New Jersey capital plunged into toilet paper crisis
Trenton city council, New Jersey, is under fire after it emerged that a contract row could result in public buildings running out of toilet paper. Civil servants are furious and there is talk of staff walking out of work until the situation is resolved. We caught up with Trenton Councilman George Muschal to find out the latest
Q: Hello George, so how did this happen and what’s the plan?
A: City Hall had put an order in for $4,000 worth of paper cups and the council red flagged it. We asked them ‘What are you doing?’ and they didn’t want to answer questions. We had to flag it. Everything’s going up and we have a big problem with stealing, 200 cases have been stolen and nobody’s keeping watch.
A new order goes to a vote and I think they’ll get a yes. If not we’ll have another vote Thursday.

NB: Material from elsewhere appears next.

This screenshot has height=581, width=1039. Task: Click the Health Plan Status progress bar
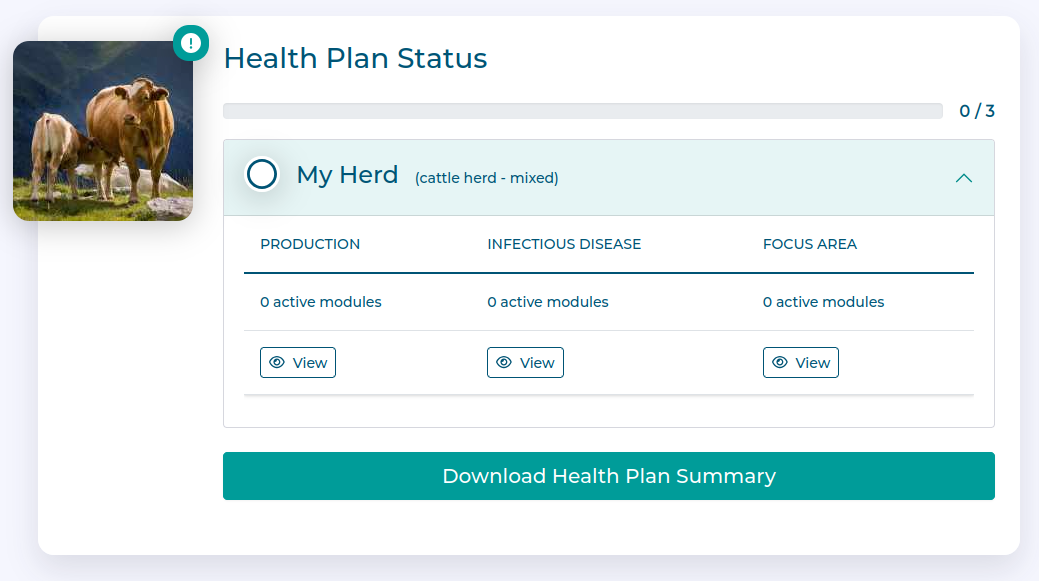point(582,111)

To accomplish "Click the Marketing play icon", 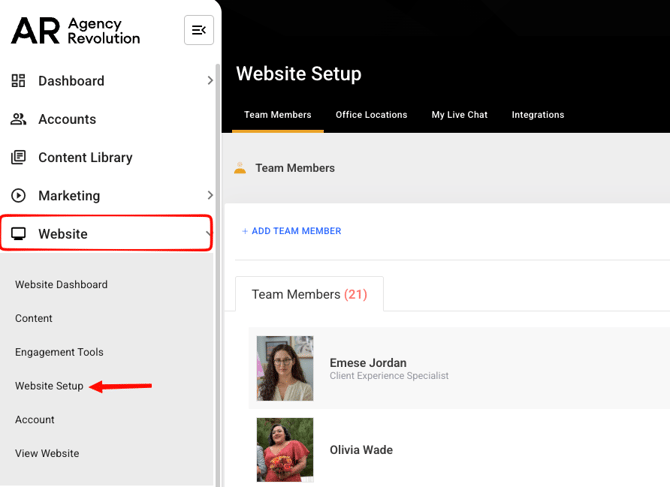I will pyautogui.click(x=18, y=196).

Q: So could we have the nightmare scenario of public buildings being without paper?
A: I think we’ll be fine, there’s enough in each building to get through. We should be back to normal by Monday at the latest. I said I’ll buy 100 rolls myself if it comes to it. I’ll step up, even if no one else does. It wouldn’t be the first time; I offered to buy generators when we had flooding.
Q: How can you tackle the stealing problem?
A: All these products are wide open in public spaces and nobody’s watching. Put a lock on it! I’m an ex-cop and we used to check people’s ID every time they went in and out of public buildings.